Samir Nabi

Personal information
- Date of birth: 16 December 1996 (age 29)
- Place of birth: Birmingham, England
- Height: 1.88 m (6 ft 2 in)
- Position: Midfielder

Youth career
- 2005–2016: West Bromwich Albion

Senior career*
- Years: Team / Apps / (Gls)
- 2016: Delhi Dynamos / 0 / (0)
- 2017–2018: Carlisle United / 3 / (0)
- 2018–2019: Torquay United / 11 / (0)
- 2019: → Halesowen Town (loan) / 7 / (0)
- 2020: Kidderminster Harriers / 2 / (0)
- 2020–2021: Hereford / 4 / (0)
- 2020–2021: → Worcester City (dual-registration)
- 2022–2023: Hednesford Town / 1 / (0)
- 2022: → Sutton Coldfield Town (dual-registration) / 0 / (0)

International career^{‡}
- 2019: Pakistan / 2 / (0)

= Samir Nabi =

English footballer (born 1996)

Samir Nabi (born 16 December 1996) is a footballer who plays as a midfielder. Born in England, he represented Pakistan internationally. He is currently a free agent.

Formed at West Bromwich Albion, he left in 2016 for Delhi Dynamos of the Indian Super League but did not make any appearances for either. He played three games for Carlisle United (one in EFL League Two) and then spent subsequent years in the English non-league.
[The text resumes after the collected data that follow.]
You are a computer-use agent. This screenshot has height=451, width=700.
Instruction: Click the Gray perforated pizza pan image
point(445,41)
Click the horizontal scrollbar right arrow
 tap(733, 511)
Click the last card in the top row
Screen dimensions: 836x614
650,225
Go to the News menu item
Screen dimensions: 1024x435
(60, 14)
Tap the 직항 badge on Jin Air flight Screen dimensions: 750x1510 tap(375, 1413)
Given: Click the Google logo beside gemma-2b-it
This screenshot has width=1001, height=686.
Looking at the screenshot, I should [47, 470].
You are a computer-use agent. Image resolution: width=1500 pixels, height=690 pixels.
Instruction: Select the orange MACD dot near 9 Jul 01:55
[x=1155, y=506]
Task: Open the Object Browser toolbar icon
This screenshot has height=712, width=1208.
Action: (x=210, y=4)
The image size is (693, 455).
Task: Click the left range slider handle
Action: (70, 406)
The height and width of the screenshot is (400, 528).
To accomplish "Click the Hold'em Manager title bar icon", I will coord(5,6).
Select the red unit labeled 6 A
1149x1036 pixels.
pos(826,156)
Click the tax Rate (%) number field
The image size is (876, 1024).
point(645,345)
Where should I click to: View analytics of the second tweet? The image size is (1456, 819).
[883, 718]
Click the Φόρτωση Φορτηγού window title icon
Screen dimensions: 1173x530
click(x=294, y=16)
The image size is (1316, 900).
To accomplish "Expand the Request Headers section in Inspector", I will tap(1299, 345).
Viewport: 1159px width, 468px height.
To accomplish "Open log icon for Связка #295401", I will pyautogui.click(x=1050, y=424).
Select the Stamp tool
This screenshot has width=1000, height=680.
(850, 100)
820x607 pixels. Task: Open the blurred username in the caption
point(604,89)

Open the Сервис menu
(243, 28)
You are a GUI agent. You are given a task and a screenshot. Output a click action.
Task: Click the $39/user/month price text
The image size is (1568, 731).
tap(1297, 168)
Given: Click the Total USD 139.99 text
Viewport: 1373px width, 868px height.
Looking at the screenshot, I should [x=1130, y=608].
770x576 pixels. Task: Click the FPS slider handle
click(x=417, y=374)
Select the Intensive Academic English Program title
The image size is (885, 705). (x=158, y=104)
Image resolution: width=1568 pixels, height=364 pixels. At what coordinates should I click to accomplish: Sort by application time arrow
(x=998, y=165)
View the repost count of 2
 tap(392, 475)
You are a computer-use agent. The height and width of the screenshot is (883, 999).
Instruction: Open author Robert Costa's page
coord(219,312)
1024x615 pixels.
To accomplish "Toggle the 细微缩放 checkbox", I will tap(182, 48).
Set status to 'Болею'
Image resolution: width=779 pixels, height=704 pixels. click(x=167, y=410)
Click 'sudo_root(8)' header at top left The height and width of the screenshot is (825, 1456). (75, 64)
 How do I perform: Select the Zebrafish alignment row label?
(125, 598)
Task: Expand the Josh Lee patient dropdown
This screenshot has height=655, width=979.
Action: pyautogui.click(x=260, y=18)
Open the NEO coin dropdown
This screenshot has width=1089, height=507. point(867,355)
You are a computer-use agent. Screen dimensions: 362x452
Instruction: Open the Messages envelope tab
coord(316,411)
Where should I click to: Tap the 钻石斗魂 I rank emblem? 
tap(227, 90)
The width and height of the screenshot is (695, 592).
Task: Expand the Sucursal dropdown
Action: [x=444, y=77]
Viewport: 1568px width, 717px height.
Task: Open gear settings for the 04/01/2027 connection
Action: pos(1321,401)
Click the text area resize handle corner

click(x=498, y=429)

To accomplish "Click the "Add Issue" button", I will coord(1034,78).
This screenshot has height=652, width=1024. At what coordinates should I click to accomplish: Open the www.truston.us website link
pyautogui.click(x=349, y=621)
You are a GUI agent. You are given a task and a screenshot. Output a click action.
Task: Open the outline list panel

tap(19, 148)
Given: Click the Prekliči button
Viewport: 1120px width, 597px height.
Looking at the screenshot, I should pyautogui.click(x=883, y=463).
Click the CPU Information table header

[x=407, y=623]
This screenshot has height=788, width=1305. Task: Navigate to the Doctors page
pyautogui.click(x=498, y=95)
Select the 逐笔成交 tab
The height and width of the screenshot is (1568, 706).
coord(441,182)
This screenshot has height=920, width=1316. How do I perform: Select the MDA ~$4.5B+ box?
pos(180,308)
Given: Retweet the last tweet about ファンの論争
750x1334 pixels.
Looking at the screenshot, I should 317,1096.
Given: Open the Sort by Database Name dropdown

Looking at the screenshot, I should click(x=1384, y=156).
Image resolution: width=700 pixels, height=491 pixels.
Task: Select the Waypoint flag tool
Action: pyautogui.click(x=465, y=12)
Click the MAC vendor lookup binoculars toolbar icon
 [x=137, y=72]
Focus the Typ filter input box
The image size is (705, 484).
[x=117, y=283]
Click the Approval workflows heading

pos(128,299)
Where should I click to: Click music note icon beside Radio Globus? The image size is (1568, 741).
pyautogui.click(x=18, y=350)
He earned two senior caps for Pakistan in June 2019.

== Club career ==
===West Bromwich Albion and Delhi Dynamos===
An attacking central midfielder, Nabi was the top scorer for West Bromwich Albion's under-21 side in the 2015–16 season, scoring 6 goals in 18 appearances. In September 2016 he joined Indian Super League club Delhi Dynamos after an 11-year stint at various junior sides of the Hawthorns; his elder brother Adil made the same move a year earlier. He learned from teammate and former France international Florent Malouda during his time in the Indian capital.

===Carlisle United===
Having played no part in Delhi's season, Nabi returned to England on 24 March 2017, signing with Carlisle United for the rest of the EFL League Two season. His move was delayed due to international clearance requirements. He made his professional debut in his only league appearance for the Cumbrians, a 15th-minute substitute appearance in place of John O'Sullivan on 1 April in a 2–0 win at Yeovil Town. Manager Keith Curle rewarded him with a new one-year contract, while saying that despite Nabi's technical ability he had to improve his game when Carlisle were without the ball. The following season, after only two EFL Trophy appearances to add to his account, he was one of eight players released by Carlisle, who missed out on the play-offs.

===Torquay United===
On 30 June 2018, he signed for National League South side Torquay United. He made his debut for the Gulls on 7 August as a half-time substitute for Chris Regis in a 1–0 home win over Bath City. On 30 October, as a late substitute, he was sent off for handball in a 2–2 draw at Weston-Super-Mare.

==== Loan to Halesowen Town ====
Having struggled for playing time, on 22 February 2019 he was loaned to Halesowen Town of the Southern Football League for the rest of the season and appeared in 7 league matches.

===Kidderminister===
On 16 January 2020 Nabi joined Kidderminster Harriers in the National League North on a deal until the end of the National League North season. He knew their interim manager Jimmy Shan from the West Brom academy.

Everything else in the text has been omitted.